Top of Data excerpts

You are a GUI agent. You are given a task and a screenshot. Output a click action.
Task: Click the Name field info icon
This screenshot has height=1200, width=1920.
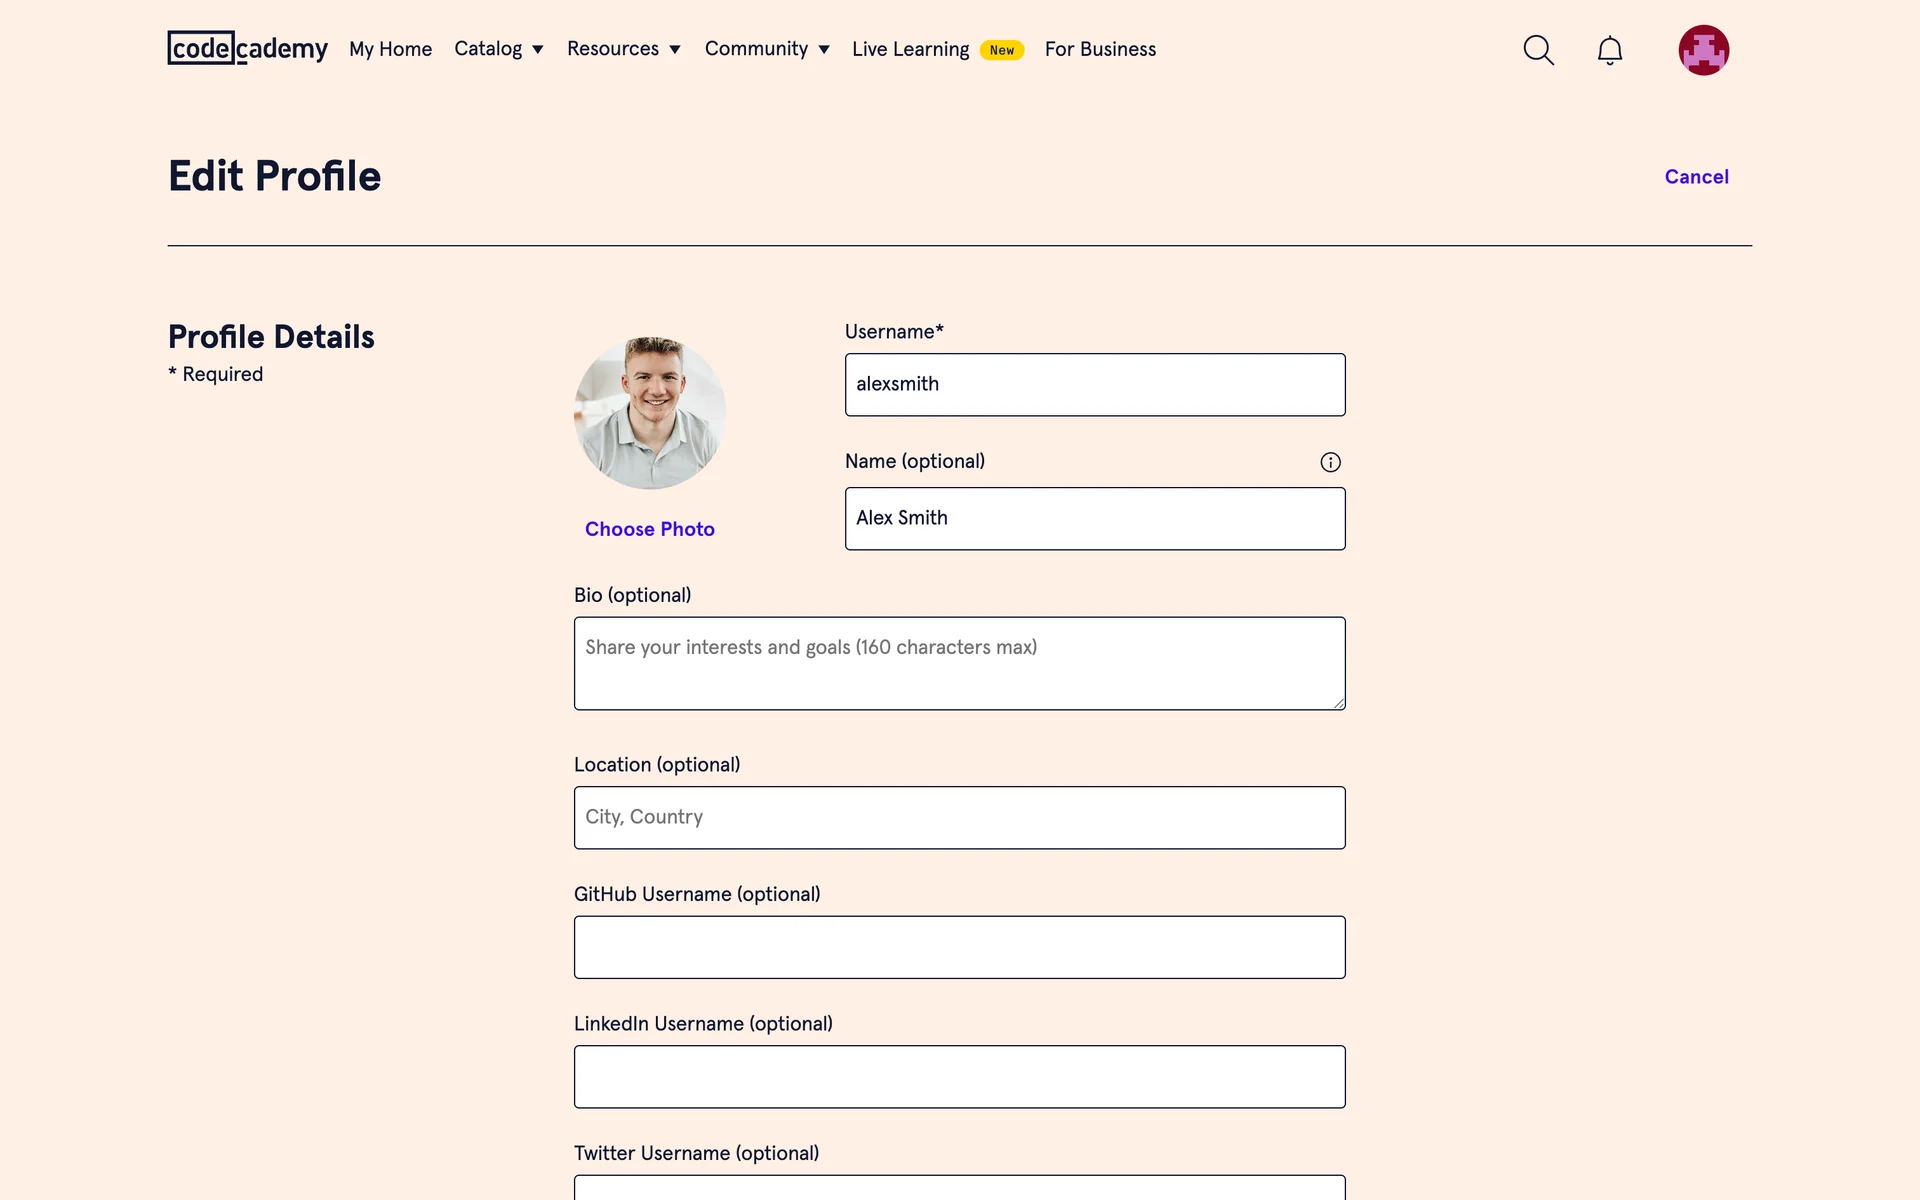click(1330, 462)
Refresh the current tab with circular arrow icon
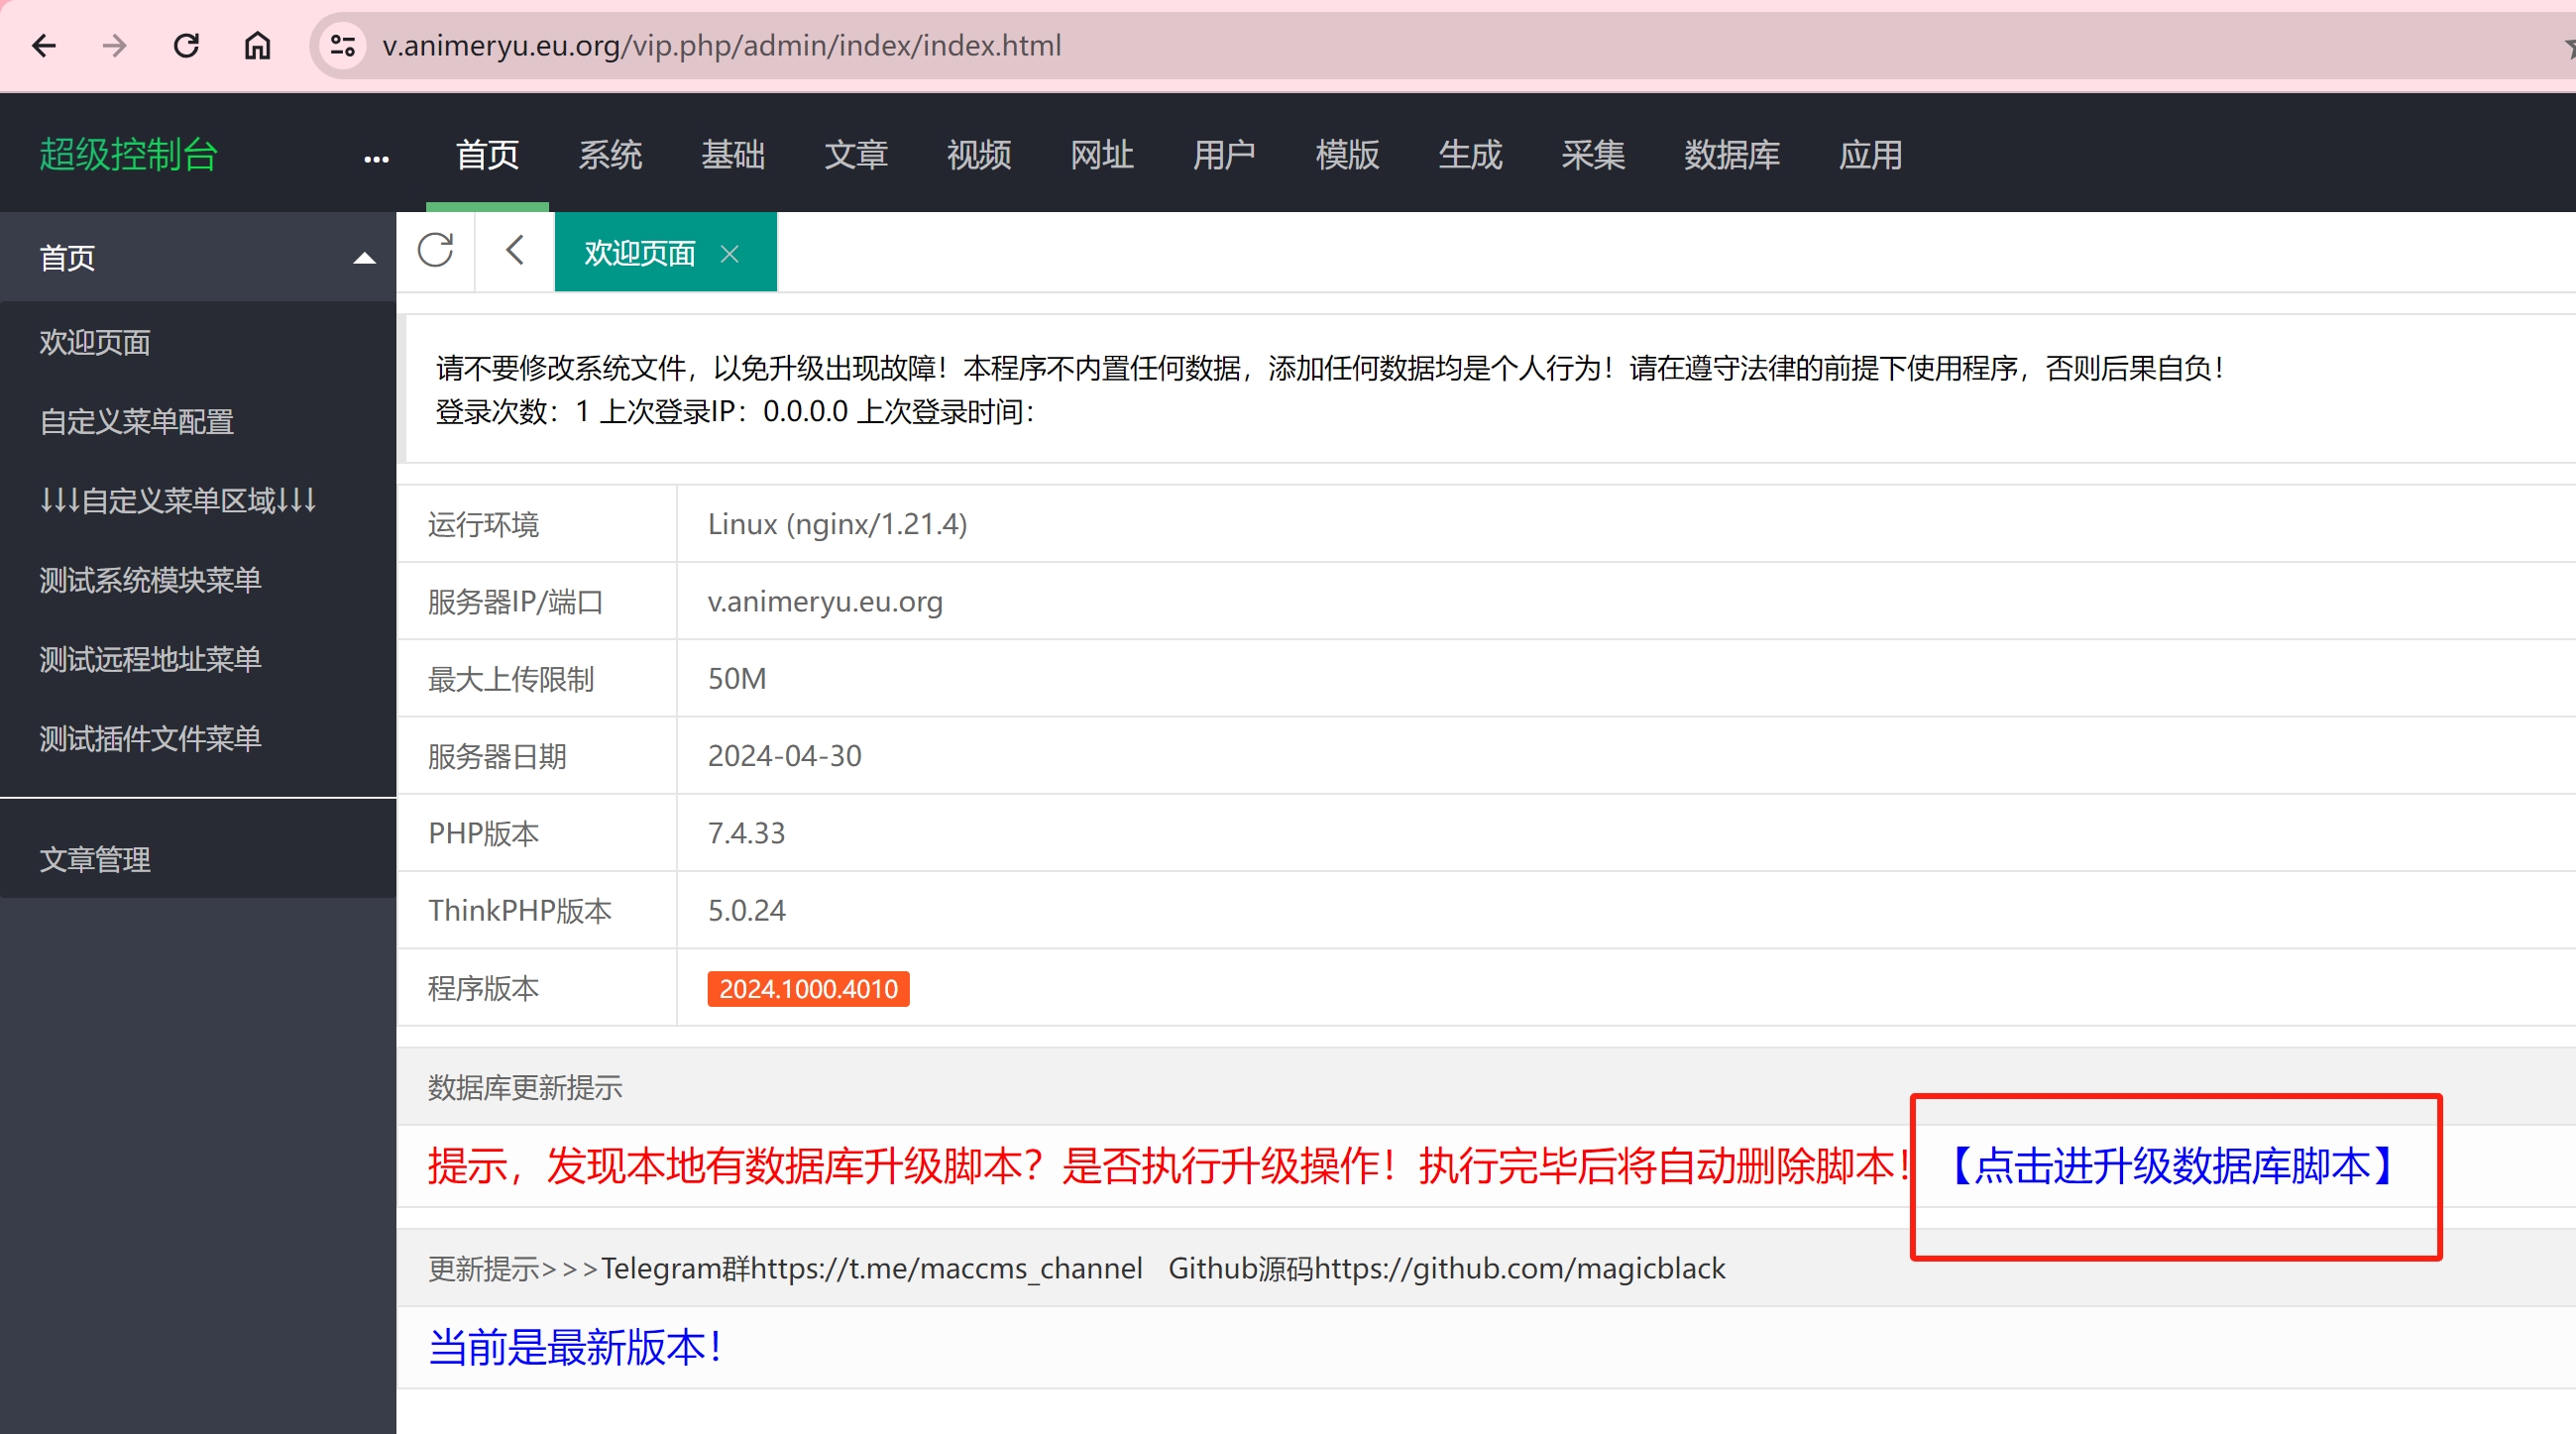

Bottom of Data excerpts

# Activity
Leaving the pictures aside, transcribe the entire listing exactly.

# Answer to this problem
You are a GUI agent. You are given a task and a screenshot. Output a click action.
Task: Click the Name field info icon
This screenshot has height=1200, width=1920.
click(1330, 462)
Refresh the current tab with circular arrow icon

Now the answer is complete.